Stated problem> Pick up the football press conference transcript on the team's rookies and newcomers, and continue it from the point where it stops.

Selected text>
>>>>

Q: For the last 17 years now the team has had a streak of at least one rookie undrafted free agent on the opening night roster. Is there a moment over the last 17 years that stands out to you, whether during training camp or preseason as a time where you knew a rookie UDFA was going to be special in the league?

BB: That's a good question. It's a good observation. We try to maintain an open mind towards everybody every year. We all have to re-establish ourselves or establish ourselves and our level of performance for that individual year. We've had a number of players, Brandon Bolden, Jon Jones, guys who would go near the top of the list that came in and not in one day or one practice, but over the course of training camp established a level of performance and consistency and trust that we believed in, and Jakobi [Meyers] and J.J. [Taylor] more recently. So again, we try to keep an open mind towards everybody, and every player that's here is here for a reason, is here because we think that they can be competitive. As you said, there's usually been a player that has, Gunner [Olszewski], guys like that that just earned their way on the roster. So again, those are kind of things that just really evolve. They don't, I would say most of those players, it wasn't like they showed up the first day and it looked like we should have drafted him in the first round. That's usually not the case. I would say it's more of a build up over time and a significant level of improvement over a relatively short period of time that takes place with those guys.

Q: It seemed like Matt Judon was able to make a pretty significant impact in his brief playing time last night, and when we were talking to Tashawn Bower after the game, he was also speaking about how much it's helped to have another veteran like Judon in that room. What have you seen so far from Judon both last night and going back over the last couple months?

BB: Matthew played a handful snaps last night. He's got a pretty good number of reps here in training camp, but I'm glad we have him. He's got a lot of skill in the running game, in the passing game. He's a very instinctive player. He seems to figure things out pretty quickly and has fit in well with the group. He has a great work ethic. Shows up to work every day. Competes hard. I think that's a good thing for all of us to build off of and try to emulate the attitude and the toughness and the effort that he comes in with on a consistent basis, whether it be game day like we saw last night, meetings, practices, walkthroughs, whatever it is. He's been a good addition, and glad we have him on the team.

Q: I have a question about another newcomer in Jonnu [Smith]. I know you've spoken highly of his ability after the catch in the past. I know it was just one play last night, but is that one where you kind of see what he can do after the catch and what few tight ends can do?

BB: We've seen Jonnu for four years, and he does a lot of things well. He blocks well. He runs well. He's fast. Catches the ball well. Can run with it after the catch. He's got a good set of skills and can help us on all downs, and I'm glad we have him on the team. I think he's a good player, and I look forward to working with him. It's been great to work with. He's got a good attitude. He works hard. He's tough. Competes every day. Just keep trying to find ways to help all of our skill players be productive, and he's got a good variety of skills that we can work with.

Q: Knowing that the end result doesn't ultimately matter in your season. How do you view success differently in the preseason? And was there an area maybe of the team last night that stood out to you after looking at the film?

<<<<

Supplied material>
>>>>

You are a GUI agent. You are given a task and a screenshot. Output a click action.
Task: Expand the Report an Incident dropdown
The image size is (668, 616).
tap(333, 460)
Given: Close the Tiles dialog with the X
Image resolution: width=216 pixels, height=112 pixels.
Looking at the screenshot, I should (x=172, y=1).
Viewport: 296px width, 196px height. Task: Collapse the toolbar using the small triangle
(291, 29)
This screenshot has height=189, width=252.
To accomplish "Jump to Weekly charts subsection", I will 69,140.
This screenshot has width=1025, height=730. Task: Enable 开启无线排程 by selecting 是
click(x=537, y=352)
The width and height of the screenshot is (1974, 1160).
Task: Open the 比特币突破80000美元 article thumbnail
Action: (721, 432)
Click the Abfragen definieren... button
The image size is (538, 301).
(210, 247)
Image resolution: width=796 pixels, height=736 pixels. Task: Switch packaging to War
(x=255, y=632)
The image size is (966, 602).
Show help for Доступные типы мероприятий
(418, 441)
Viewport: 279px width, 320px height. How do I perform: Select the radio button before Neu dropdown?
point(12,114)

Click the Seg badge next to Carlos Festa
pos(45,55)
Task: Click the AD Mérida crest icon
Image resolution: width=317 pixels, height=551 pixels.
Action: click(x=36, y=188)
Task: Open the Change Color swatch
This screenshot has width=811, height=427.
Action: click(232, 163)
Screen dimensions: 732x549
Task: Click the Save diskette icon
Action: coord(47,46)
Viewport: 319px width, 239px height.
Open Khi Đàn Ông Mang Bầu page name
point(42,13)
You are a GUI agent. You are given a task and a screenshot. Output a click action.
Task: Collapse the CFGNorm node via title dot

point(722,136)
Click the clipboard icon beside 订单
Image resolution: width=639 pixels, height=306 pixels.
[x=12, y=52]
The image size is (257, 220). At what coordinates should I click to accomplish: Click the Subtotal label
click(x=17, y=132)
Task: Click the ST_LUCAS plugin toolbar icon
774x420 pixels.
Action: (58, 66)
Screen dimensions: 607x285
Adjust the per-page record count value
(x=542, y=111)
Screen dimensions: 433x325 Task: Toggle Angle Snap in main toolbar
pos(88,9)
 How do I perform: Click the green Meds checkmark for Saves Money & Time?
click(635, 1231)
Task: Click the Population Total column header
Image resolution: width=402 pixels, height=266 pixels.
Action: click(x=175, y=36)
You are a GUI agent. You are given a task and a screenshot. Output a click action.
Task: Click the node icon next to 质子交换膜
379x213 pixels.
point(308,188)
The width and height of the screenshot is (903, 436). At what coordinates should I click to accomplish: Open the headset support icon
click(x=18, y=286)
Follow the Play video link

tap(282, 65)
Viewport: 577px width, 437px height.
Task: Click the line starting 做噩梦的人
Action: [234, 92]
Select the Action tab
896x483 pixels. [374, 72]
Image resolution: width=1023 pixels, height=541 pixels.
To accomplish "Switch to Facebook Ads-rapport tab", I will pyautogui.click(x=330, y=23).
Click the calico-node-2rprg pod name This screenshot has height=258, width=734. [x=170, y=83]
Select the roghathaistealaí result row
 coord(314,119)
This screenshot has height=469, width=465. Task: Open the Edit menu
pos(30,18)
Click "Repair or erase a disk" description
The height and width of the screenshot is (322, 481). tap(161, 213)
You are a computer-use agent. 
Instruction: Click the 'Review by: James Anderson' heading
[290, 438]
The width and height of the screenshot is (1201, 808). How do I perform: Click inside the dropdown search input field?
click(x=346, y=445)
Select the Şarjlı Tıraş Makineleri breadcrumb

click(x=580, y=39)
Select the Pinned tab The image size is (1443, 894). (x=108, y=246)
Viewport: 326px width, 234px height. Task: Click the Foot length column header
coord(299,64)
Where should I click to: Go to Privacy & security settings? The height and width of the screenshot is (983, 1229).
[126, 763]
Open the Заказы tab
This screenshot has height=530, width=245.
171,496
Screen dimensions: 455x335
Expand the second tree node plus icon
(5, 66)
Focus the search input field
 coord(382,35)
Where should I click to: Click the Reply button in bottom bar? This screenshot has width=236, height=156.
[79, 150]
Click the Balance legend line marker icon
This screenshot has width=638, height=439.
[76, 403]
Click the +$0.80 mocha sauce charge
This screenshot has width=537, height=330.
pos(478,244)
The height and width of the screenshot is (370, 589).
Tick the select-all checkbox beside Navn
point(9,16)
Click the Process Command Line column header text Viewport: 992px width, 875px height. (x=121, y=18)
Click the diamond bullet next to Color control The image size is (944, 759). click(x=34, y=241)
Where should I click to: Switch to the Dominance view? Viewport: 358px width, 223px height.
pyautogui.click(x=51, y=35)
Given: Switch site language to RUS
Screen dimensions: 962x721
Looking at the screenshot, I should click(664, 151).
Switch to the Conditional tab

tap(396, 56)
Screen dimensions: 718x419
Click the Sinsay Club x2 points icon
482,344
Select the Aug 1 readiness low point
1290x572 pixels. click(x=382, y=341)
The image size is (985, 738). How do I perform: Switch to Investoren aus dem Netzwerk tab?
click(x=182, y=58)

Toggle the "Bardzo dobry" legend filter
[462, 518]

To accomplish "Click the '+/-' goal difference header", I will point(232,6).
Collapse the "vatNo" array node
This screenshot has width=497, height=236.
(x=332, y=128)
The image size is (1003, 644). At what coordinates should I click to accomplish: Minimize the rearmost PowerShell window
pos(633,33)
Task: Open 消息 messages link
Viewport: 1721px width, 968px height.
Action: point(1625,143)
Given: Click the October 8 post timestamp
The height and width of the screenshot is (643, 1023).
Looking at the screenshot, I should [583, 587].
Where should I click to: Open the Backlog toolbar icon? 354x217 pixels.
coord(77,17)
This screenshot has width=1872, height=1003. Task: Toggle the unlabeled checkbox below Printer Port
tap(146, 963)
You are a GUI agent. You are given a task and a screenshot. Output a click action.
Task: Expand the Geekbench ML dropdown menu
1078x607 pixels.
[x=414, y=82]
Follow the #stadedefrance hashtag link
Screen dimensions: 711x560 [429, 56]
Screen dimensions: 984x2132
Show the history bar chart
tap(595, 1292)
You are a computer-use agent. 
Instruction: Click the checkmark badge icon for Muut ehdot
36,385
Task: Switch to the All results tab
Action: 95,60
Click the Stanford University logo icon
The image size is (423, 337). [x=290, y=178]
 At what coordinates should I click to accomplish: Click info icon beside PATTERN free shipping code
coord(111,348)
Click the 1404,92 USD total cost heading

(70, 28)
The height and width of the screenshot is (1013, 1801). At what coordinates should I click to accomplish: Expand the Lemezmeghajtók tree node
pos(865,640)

<<<<

Answer to the task>
BB: In the preseason there's a lot of things to look at. You certainly want to look at the individuals and how they performed. Also the match ups, who they were up against, and that there's quite a bit of variability there, probably as much in that game last night in the first preseason game as there would be in any game. The number of players that both teams played and so forth. Then watching the units play together, whether it be a special teams unit or offensive line or the defensive line or the quarterback and the skill players and the passing game or the linebackers in the secondary, the defensive passing game. Then you look at the whole team and substitutions and the overall operation and things like that. So it's really a pretty broad stroke there that we've done for the first time and in real life situation, and all those things are good experiences. Good things to learn from. Some of them we did pretty well. Some of them I know we need to iron out and smooth out and maybe clean up the communication or the operation a little bit, whether it be on the coaching end or the playing end or maybe both. So that's kind of the first preseason game. There's really a lot that this game encompasses, and it's good to get it under our belt. I hope we'll be able to do things better next week in all areas, but at least we've done them, and in some cases we can look at them and say, 'Okay, this is how we want to do it', there'll be other things that we'll say, 'This is sort of the idea, but we need to do it a lot better, and here's how we will'.

Q: I'm just curious what characteristics would be in your mind for a well-executed deep ball, deep pass attempt?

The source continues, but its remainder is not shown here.